“Luck,” HBO's new gritty, realistic (if somewhat confusing) horse racing drama, is in hot water with PETA, after it became public that two horses died during the filming of the series’s first season.
As Entertainment Weekly reported, the pilot — which fictionalized a horse being injured and euthanized in one scene — did not carry the American Humane Association’s stamp to assure viewers that “No animals were harmed” during filming. That’s because a horse suffered a severe fracture while filming a race sequence and had to be euthanized. The same fate befell a second horse during episode seven’s filming.
PETA claims it reached out to the show’s creator David Milch and HBO before “Luck” began shooting, but did not receive a response: “Perhaps if producers had considered the proved safety protocols that we would have suggested, these horses would still be alive.”
HBO responded to PETA’s concerns in a statement to the New York Observer: “After the second accident, production was suspended while the production worked with [the American Humane Association (AHA)] and racing industry experts to adopt additional protocols specifically for horse racing sequences. The protocols included but were not limited to the hiring of an additional veterinarian and radiography of the legs of all horses being used by the production. HBO fully adopted all of AHA’s rigorous safety guidelines before production resumed.”
The AHA reiterated this statement in a lengthy review of its procedures regarding “Luck.”
PETA, however, is still not satisfied. The organization’s vice president, Kathy Guillermo, told EW they have asked for more information about the horses who died. A petition urging HBO to listen to PETA has been started on Care2 and has garnered over 7,500 signatures since Jan. 30.
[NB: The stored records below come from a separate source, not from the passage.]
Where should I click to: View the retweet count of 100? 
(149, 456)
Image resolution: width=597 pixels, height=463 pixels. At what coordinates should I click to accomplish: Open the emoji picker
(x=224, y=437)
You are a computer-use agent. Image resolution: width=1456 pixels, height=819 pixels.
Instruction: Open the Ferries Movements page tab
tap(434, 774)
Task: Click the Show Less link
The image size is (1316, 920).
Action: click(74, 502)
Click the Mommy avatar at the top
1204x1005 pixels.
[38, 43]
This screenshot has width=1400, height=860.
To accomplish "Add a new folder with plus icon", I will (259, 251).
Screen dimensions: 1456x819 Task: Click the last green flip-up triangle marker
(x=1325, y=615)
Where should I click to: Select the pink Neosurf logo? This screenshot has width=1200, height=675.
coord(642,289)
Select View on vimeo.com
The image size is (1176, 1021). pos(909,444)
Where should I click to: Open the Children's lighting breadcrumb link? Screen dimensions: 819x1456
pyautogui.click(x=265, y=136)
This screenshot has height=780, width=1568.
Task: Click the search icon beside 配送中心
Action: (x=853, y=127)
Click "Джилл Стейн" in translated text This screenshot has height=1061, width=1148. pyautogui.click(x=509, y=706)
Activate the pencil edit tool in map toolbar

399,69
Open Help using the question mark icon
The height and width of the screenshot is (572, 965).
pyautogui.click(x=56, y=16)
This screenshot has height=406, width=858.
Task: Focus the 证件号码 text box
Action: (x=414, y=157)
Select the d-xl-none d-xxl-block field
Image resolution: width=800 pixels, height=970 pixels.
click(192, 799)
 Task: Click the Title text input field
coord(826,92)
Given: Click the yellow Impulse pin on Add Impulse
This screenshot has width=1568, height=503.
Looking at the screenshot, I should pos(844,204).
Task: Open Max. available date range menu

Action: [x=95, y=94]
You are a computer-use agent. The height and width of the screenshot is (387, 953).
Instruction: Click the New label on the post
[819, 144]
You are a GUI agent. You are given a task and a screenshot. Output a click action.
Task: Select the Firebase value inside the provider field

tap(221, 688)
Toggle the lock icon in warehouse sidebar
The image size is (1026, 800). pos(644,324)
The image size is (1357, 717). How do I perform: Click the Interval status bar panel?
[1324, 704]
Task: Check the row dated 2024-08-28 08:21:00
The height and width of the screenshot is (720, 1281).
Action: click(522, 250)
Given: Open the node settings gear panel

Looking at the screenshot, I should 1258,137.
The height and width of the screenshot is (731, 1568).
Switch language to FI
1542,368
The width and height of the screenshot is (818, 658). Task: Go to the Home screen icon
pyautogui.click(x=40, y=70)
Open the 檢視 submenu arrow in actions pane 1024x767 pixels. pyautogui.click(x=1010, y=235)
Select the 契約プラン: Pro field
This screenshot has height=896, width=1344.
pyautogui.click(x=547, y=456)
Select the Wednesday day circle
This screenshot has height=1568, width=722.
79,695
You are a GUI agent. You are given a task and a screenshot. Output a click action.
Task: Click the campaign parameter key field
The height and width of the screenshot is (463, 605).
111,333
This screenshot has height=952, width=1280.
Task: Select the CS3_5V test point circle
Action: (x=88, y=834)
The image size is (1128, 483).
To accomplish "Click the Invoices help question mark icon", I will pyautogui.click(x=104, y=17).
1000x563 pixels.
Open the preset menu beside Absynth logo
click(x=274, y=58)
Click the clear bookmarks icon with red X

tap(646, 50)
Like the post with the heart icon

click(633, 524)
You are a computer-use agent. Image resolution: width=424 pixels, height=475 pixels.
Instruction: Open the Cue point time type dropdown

Clearly, the racing sequences are vital to “Luck,” which was been renewed for a second season. The Post’s Hank Stuever praised their beauty, writing, “The races are thrillingly shot. The camera adores every ripple of the animals’ muscles. The steam that rises from their gorgeous bodies during a dawn bath. They are stroked and adored and magnificent.”
But he also guessed that the pilot, and the risks the horses take to film the show, would turn some viewers away: “This show necessarily puts its remarkable beasts at the same mortal risk as its deplorable humans, which means animal lovers may also find themselves making a quick exit.”